Because the embedding model operates on meaning rather than words, the Arabic phrase and its English translation occupy nearby positions in the vector space. A researcher searching in English surfaces not only English passages but the Arabic originals — and vice versa. The language boundary effectively disappears at the search layer.
Search "reliance on God" in English and surface Arabic passages about تَوَكُّل (tawakkul) — because the English translation in the index uses that precise term consistently. Search using Arabic terminology and surface the English Baha'i texts that discuss the same concept. HyPE questions for Arabic passages are generated in English as well, creating an additional vocabulary bridge at the keyword layer.
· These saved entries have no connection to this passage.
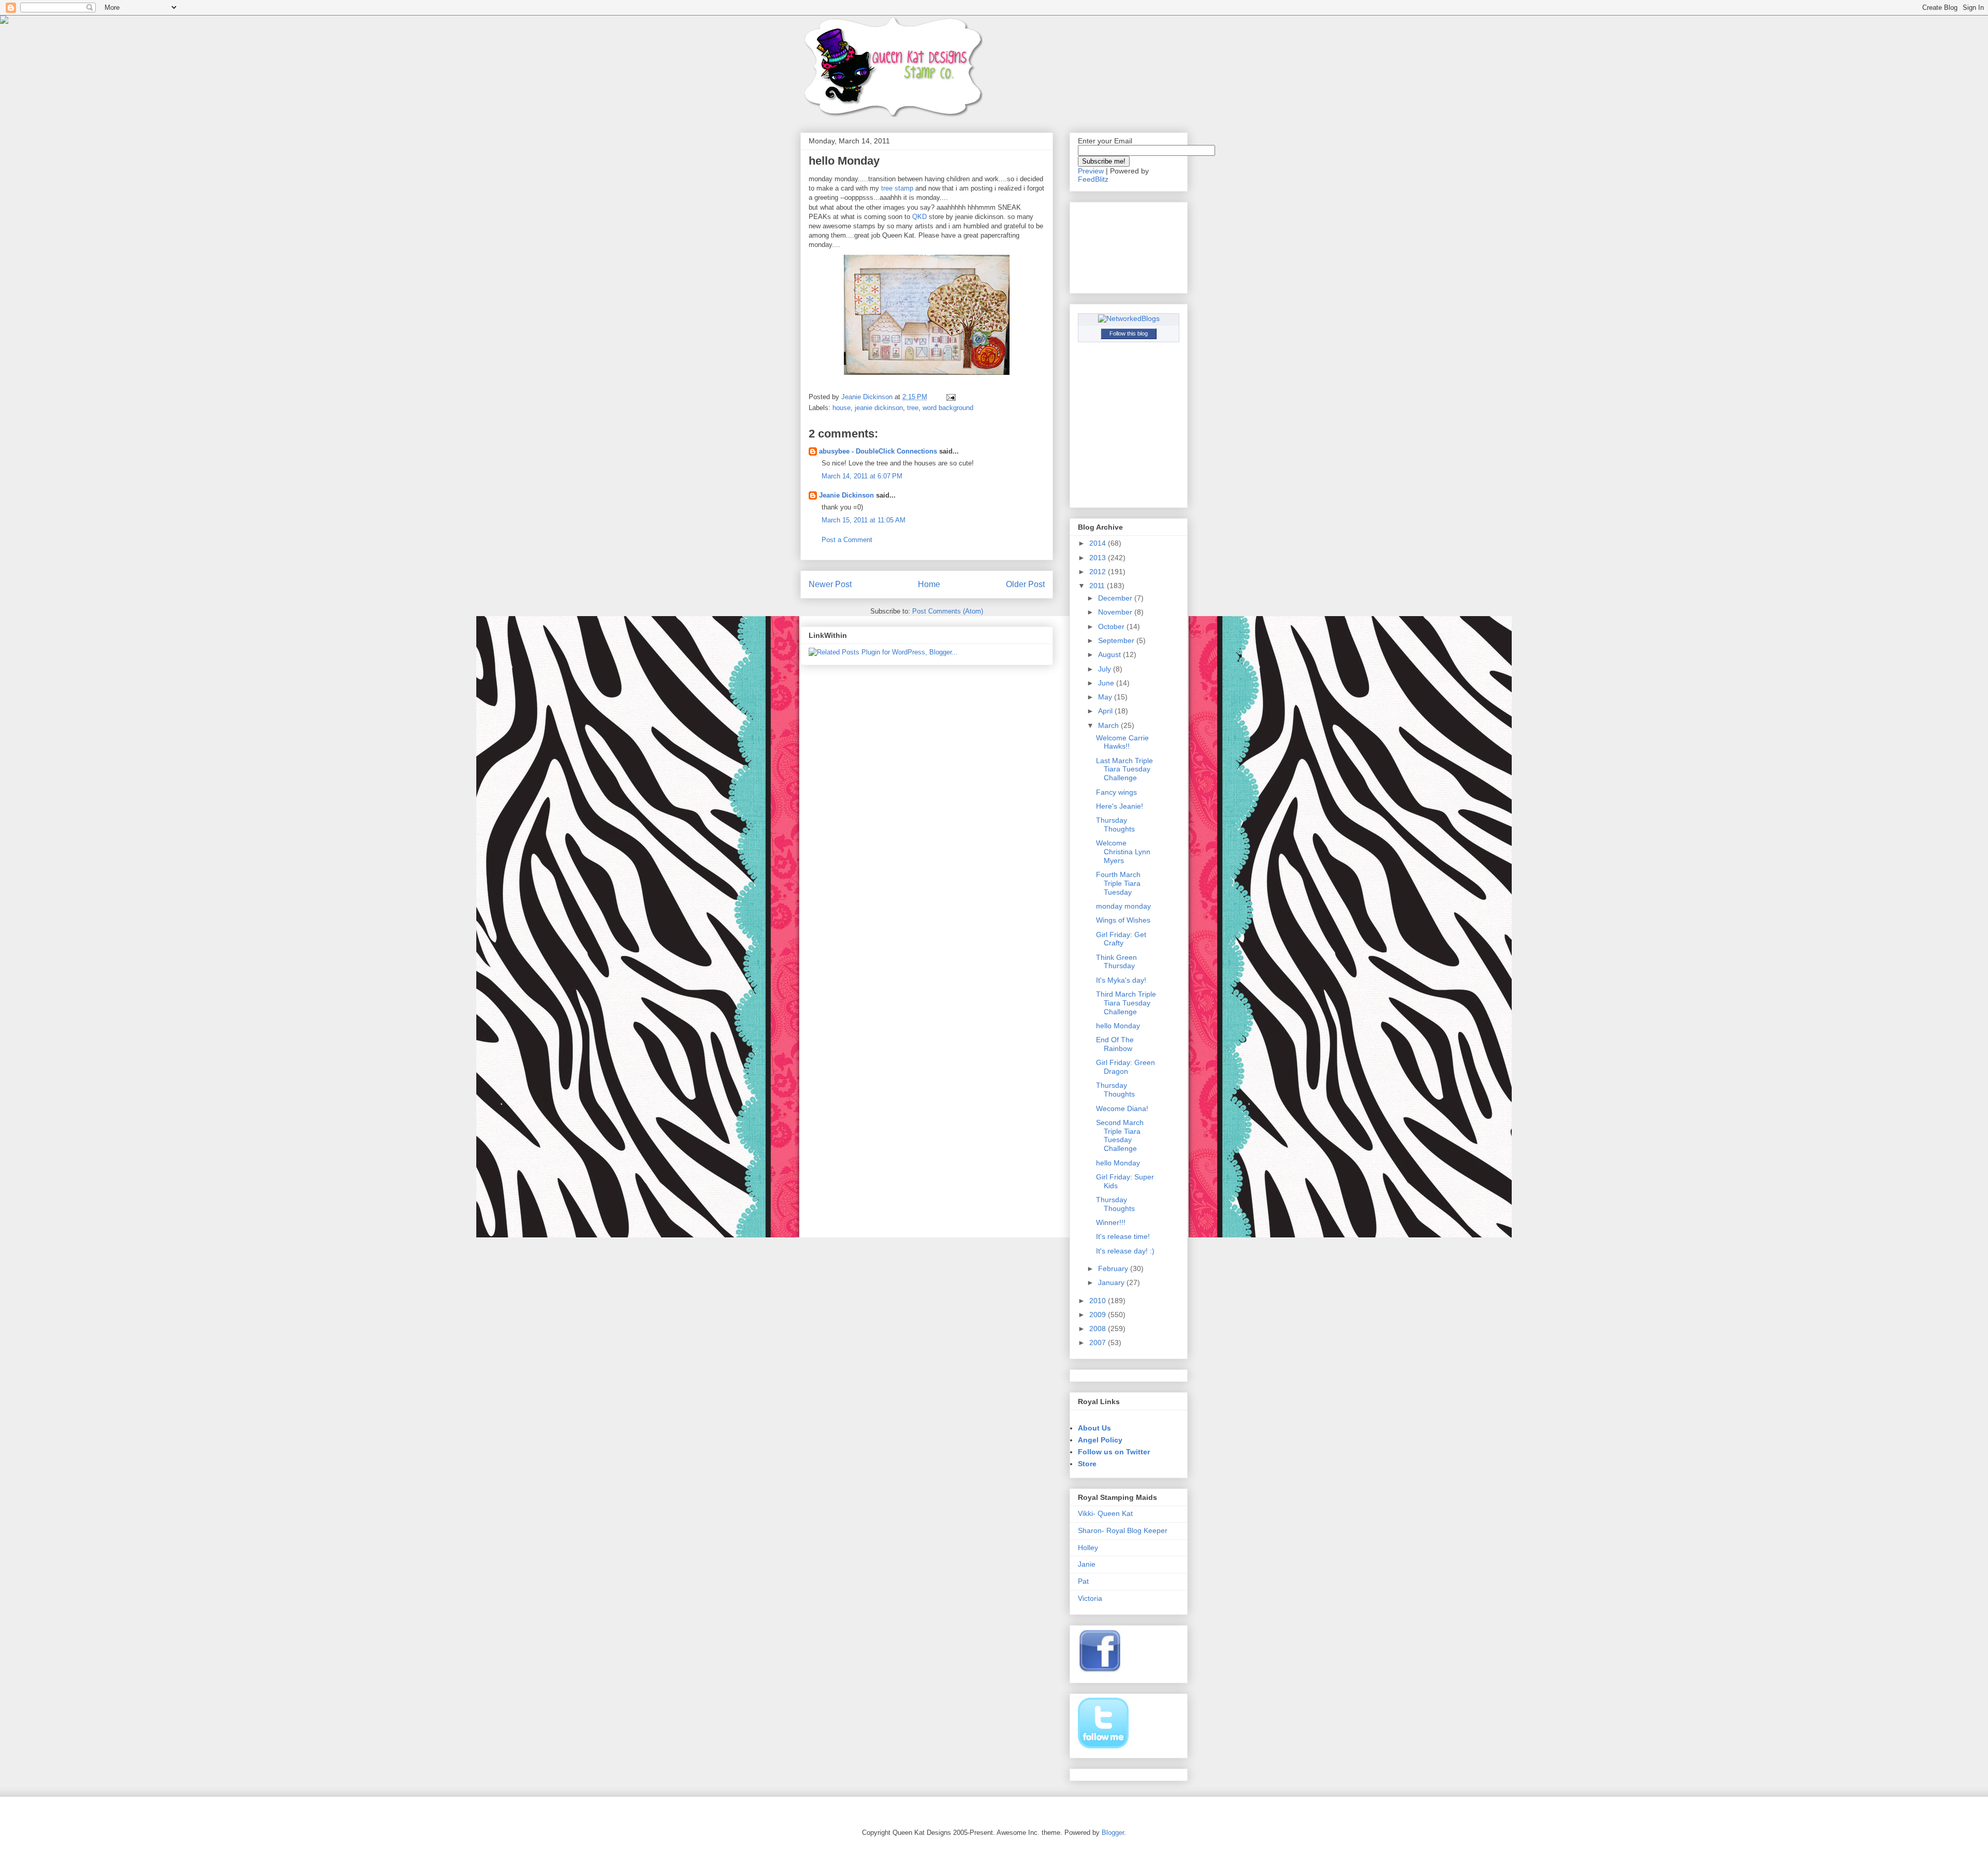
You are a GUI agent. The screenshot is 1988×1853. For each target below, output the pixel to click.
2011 (1098, 585)
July (1105, 669)
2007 (1098, 1342)
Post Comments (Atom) (947, 611)
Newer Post (830, 584)
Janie (1086, 1564)
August (1110, 654)
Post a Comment (847, 540)
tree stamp (898, 188)
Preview (1091, 171)
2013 (1098, 557)
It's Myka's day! (1121, 980)
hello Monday (1118, 1026)
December (1116, 598)
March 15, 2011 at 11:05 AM (863, 520)
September (1117, 640)
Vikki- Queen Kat (1105, 1513)
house (841, 408)
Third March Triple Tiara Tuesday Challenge (1126, 1003)
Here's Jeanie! (1119, 806)
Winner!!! (1110, 1222)
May (1106, 697)
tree (912, 408)
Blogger (1113, 1832)
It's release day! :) (1125, 1251)
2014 (1098, 543)
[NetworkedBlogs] (1129, 318)
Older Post (1025, 584)
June (1107, 683)
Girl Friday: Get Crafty (1121, 938)
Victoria (1090, 1598)
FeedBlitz (1093, 179)
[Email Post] (950, 397)
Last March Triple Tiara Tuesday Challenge (1124, 769)
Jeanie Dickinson (846, 495)
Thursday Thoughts (1115, 824)
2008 (1098, 1328)
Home (929, 584)
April (1106, 711)
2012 (1098, 571)
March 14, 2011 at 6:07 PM (862, 476)
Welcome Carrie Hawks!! (1122, 742)
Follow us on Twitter (1114, 1452)
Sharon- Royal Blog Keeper (1122, 1530)
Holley (1088, 1547)
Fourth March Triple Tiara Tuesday (1118, 883)
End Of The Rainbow (1115, 1044)
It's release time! (1123, 1236)
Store (1087, 1464)
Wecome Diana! (1122, 1108)
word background (948, 408)
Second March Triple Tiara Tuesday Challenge (1120, 1135)
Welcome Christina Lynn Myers (1123, 852)
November (1116, 612)
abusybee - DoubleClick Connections (878, 451)
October (1112, 626)
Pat (1083, 1581)
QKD (919, 217)
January (1112, 1282)
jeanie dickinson (879, 408)
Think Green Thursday (1116, 961)
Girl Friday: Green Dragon (1125, 1066)
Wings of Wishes (1123, 920)
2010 (1098, 1300)
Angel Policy (1100, 1440)
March (1109, 725)
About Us (1094, 1428)
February (1114, 1268)
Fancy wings (1116, 792)
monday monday (1123, 906)
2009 (1098, 1314)
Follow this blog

The translation pipeline's terminological consistency pays a dividend here that it would not without JAFAR analysis: because tawakkul is always "reliance on God" across the library, an English search for that phrase retrieves every Arabic text in which the root appears — not just those where a given translation model happened to use those words that day. The consistency is load-bearing for cross-language search quality.
Pipeline Status
OCR ingestion, document cleanup, and the three-pass segmentation system are in production,
running locally on vLLM with prefix caching for cost efficiency. CTAI.info is a completed,
working project — its JAFAR API is live and available for root-word analysis. The
infrastructure for storing and serving phrase-level translations (translation
and translation_segments columns, admin routes for triggering translation
jobs, and the email notification system for completed jobs) is already in place.
Integration of the CTAI.info translation API into the automated pipeline is underway.
The side-by-side display and the click-to-JAFAR feature are UI work that will follow as translations are generated at scale. The cross-language semantic search described above works today for documents that are already indexed — the translation pipeline will extend that capability to hundreds of Arabic and Persian texts that currently return no results for English queries.
Last updated: March 2026